The fatigue behavior and dislocation sub-structures of 6063 aluminium alloy were studied under several non-proportional path loadings: circle, ellipse, rectangle and square. After fatigue testing, the microstructure - especially the dislocation sub-structures of the failure materials - was carefully observed using transmission electron microscopy. Under the same 93MPa equivalent stress amplitude loading, the alloy had the shortest life and the most severe cyclic additional hardening with circle-path loading among all the loading paths. This contributed to the complicated dislocation sub-structures and severe stress concentration of the alloy during the cycling process. While under the ellipse-path loading, the alloy had a comparably long life and slight cyclic additional hardening.

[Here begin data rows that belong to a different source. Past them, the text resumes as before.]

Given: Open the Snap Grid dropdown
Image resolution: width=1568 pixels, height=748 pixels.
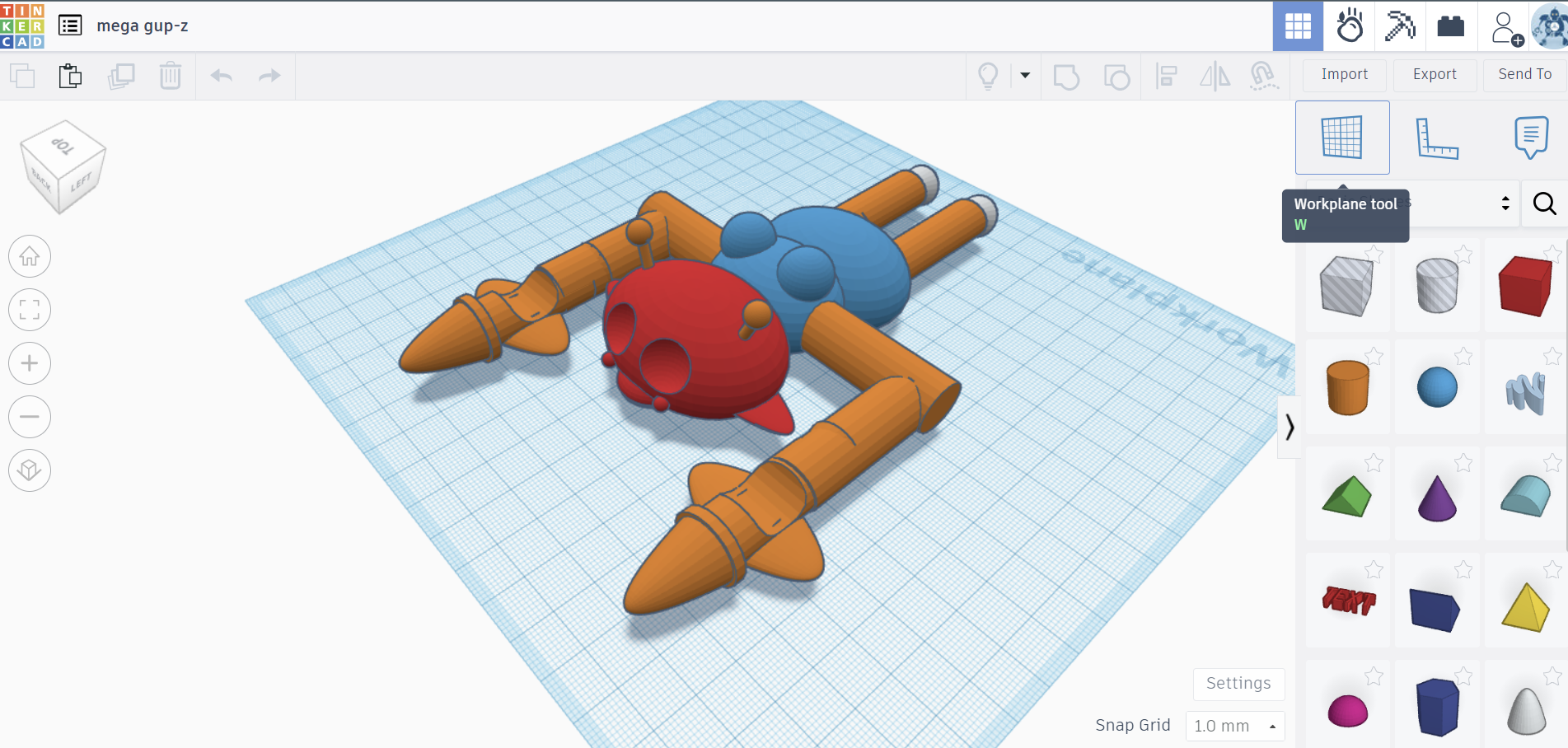Looking at the screenshot, I should coord(1234,726).
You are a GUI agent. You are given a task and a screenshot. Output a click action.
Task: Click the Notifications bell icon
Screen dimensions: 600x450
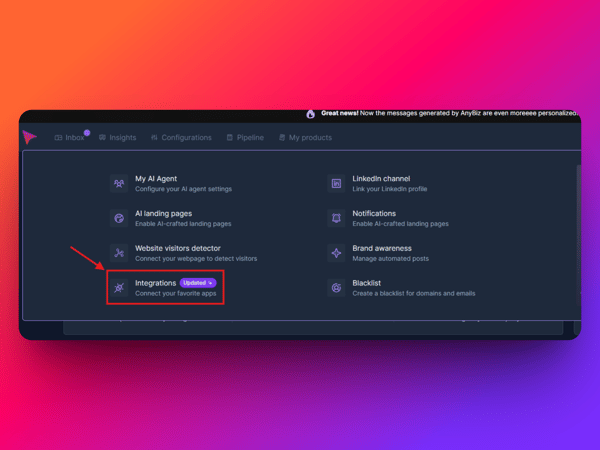337,218
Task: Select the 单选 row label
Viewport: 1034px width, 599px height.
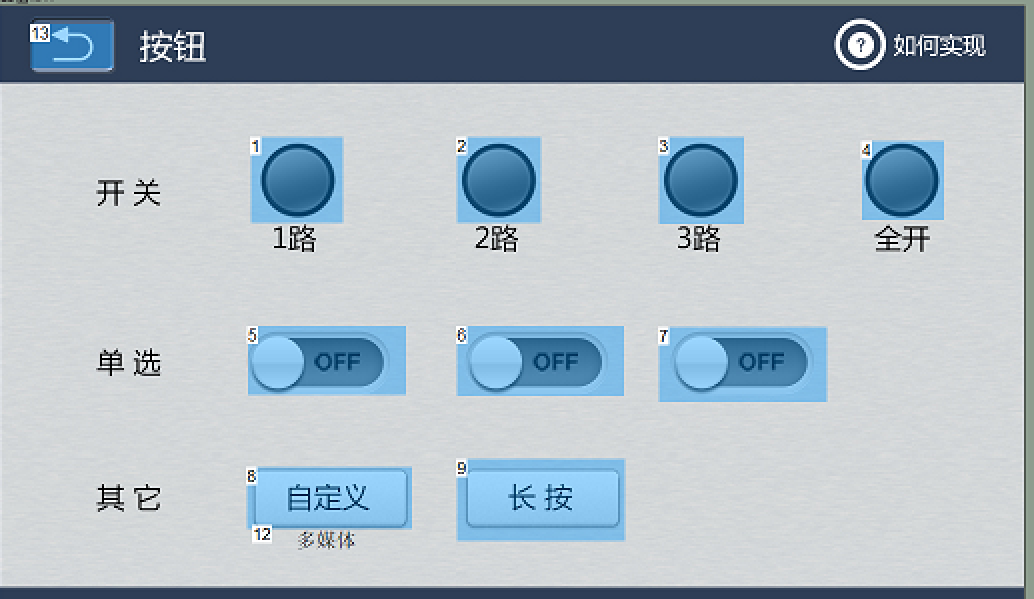Action: pos(129,364)
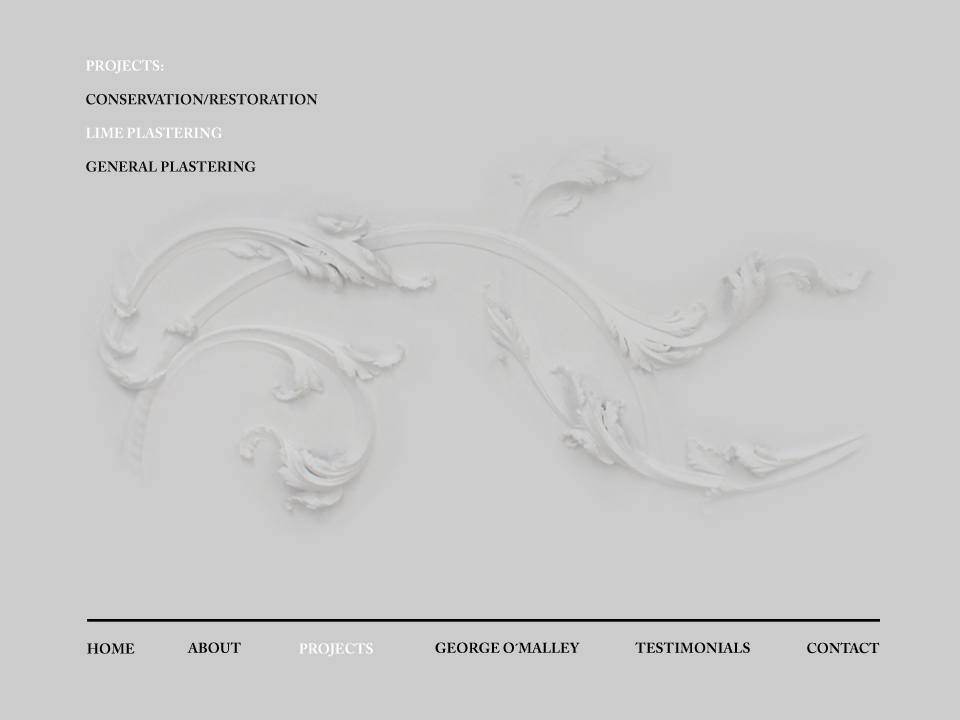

The deformation of the alloy and the morphology of the dislocation sub-structures determined the fatigue behavior of 6063 alloy under the same equivalent stress amplitude loading. Under the circle-path loading, the fatigue life decreased while the cyclic strain increased as the loading stress amplitude increased from 47 to 163MPa. The dislocation evolution of the alloy during cycling under circle-path loading was examined using transmission electron microscopy. It was found that the dislocation merged with each other and changed from single lines to crossed bands. The mobility of dislocations was reduced and the degree of stress concentration rose during the cycling process.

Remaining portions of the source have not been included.